You can use a BinaryWriter to write the integers to a stream, or use BitConverter.GetBytes to get each int as four bytes as copy into a large array. Either would store each int without any extra meta data.
If you want it more compressed than that, the BinaryWriter has a Write7BitEncodedInt method that writes ints with small values in fewer bytes. You can also use the GZipStream class to try to further compress the data once you have it packed in a byte array.
Generally, the smaller you want it, the longer it will take to process. To get the balance between speed and size that you want, you just have to do some testing.
Depending on the nature of the values in this int
array, run-length encoding might be another option. That is, if contiguous cells in your array all have the same value, you only need to store the first occurrence of the value in that sequence, along with the number of times it will be repeated after that. This might work especially well with "sparse" data.
100,000 ints is not that big, why do you need to compress it so much?
Answer for your specific question
- Pick the data type that is large enough and only large enough to store your data --e.g., uint32_t or int64_t. Note: it has to be fixed length.
- Write the data out in binary form -- back to back -- to a file.
- Read the data back directly into the memory of your array type.

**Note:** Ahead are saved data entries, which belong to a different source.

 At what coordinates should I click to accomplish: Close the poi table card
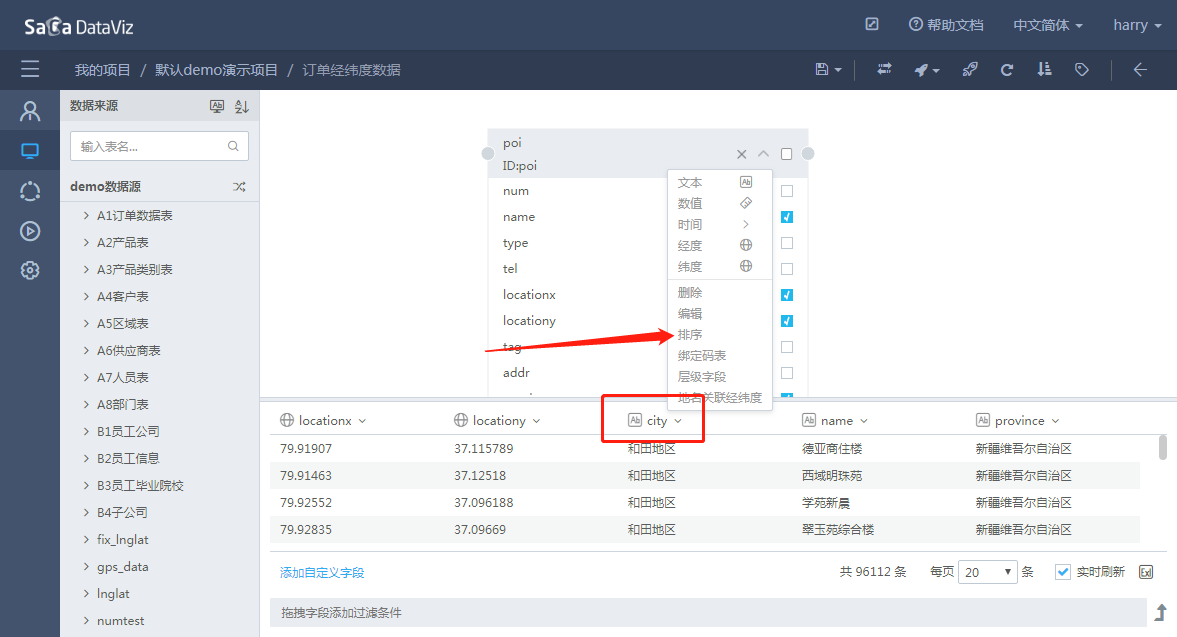click(741, 154)
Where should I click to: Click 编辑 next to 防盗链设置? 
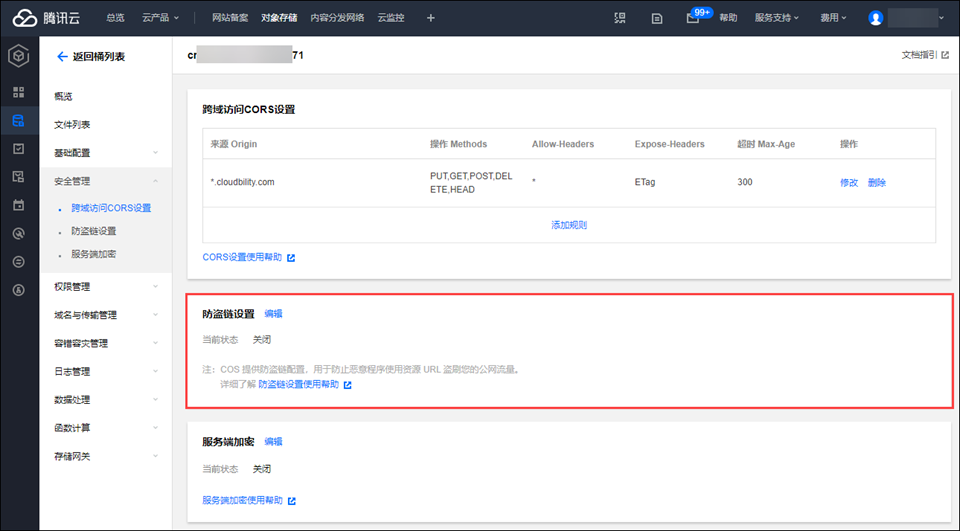(273, 314)
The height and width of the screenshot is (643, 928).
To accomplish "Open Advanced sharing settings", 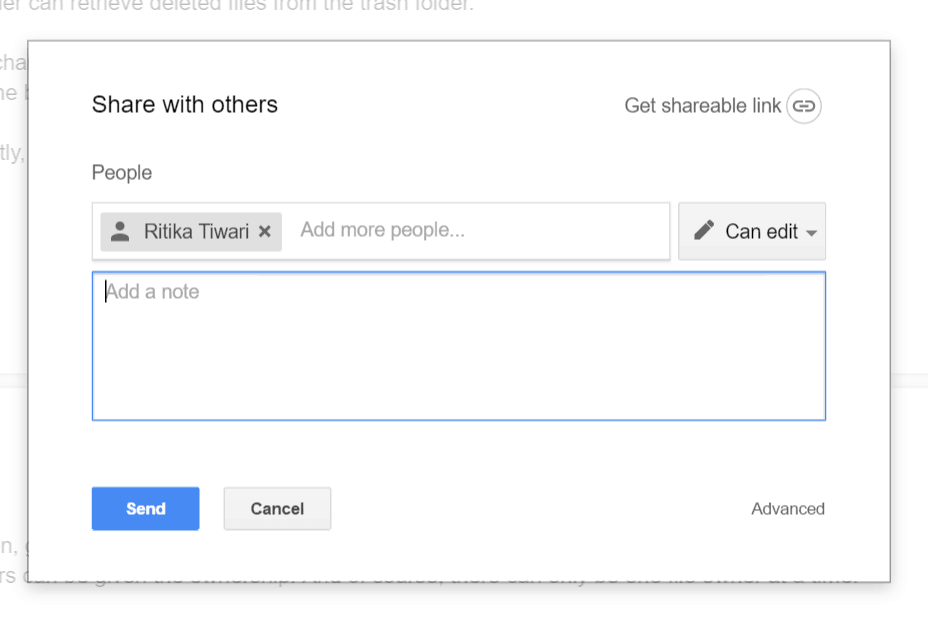I will pyautogui.click(x=787, y=508).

Problem solved in most optimal way. If you wanted on-disk compression, run the data through a zipping library. having the data compressed in-memory while you are trying to use it is generally a no-no (the general solution uses other techniques). Please indicate if you want information why it is a no-no.
General answer for computing with large data-sets
Specialized mathematics libraries deal with these issues (e.g., octave or matlab), specifically the issues of dealing with more numbers than you can think possible with your computer.
These libraries have an execution engine and a specific language, but you can often programmatically interface with them.